Golpeándola con saña hasta que ella comprendió que sería derrotada, que los
líquenes cubrirían su cuerpo, como un tesoro inmerso y preservado. Hasta que
entendió que era la más débil y se
abandonó al movimiento de la marea, alejándose, hundiéndose más tarde, mientras, no sé Garrido, pero yo al menos sí,
lloraba refugiado por la oscuridad y el cruel rumor del mar.
Después de ese naufragio, cientos de muertos,
todos solitarios en busca de otros solitarios, almas errantes que buscaban en
ese crucero la redención de la carne y
sin embargo encontraron la más definitiva redención del mar. Garrido y yo, en esa isla más desierta que muchos
corazones, abandonados al principio por
el mundo y más tarde por la esperanza. Y luego la erosión.
Porque yo
recordaba a Rebeca y a su inarticulada petición de auxilio.

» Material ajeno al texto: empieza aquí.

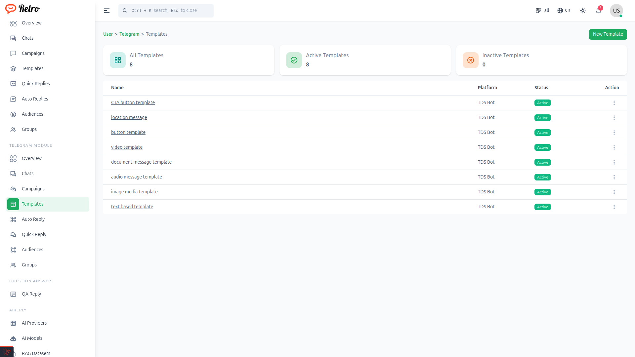Focus the Ctrl + K search field
Viewport: 635px width, 357px height.
tap(166, 11)
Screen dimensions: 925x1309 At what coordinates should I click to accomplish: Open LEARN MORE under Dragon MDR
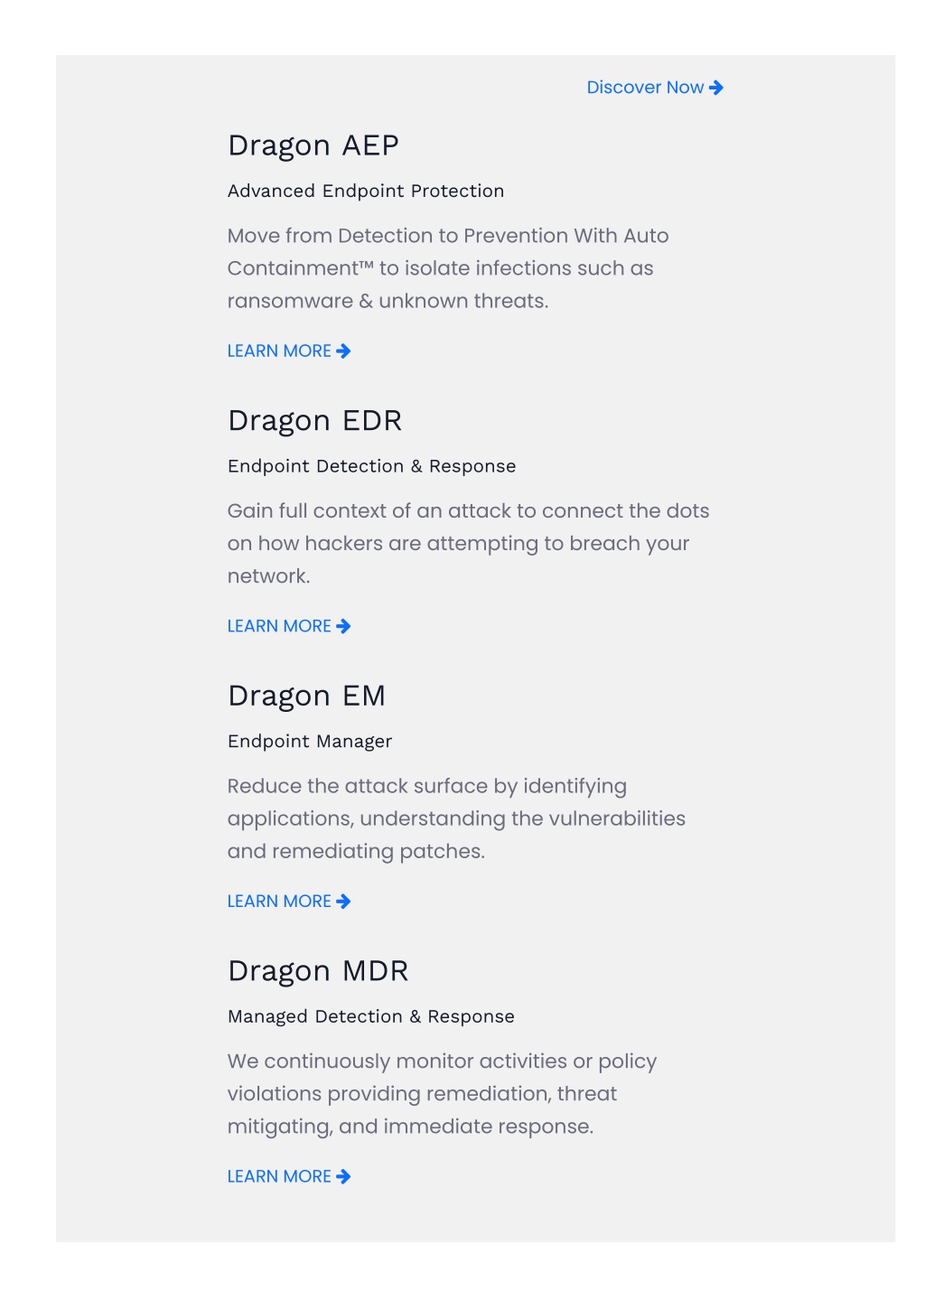pos(289,1176)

Sácame de esta
rutina desértica, yerma, inacabable. Me lo decía con los ojos. Y mi indolencia no obtuvo otro resultado que el
previsible, y tras su marcha emprendí esa huida hacia adelante, alcohol, prostíbulos
y por último un crucero para solteros cuyo final había sido tan terrible como
pensaba, puede que más dramático pero sin duda igual de terrible que hubiera
sido buscar a Rebeca en otras que no eran Rebeca.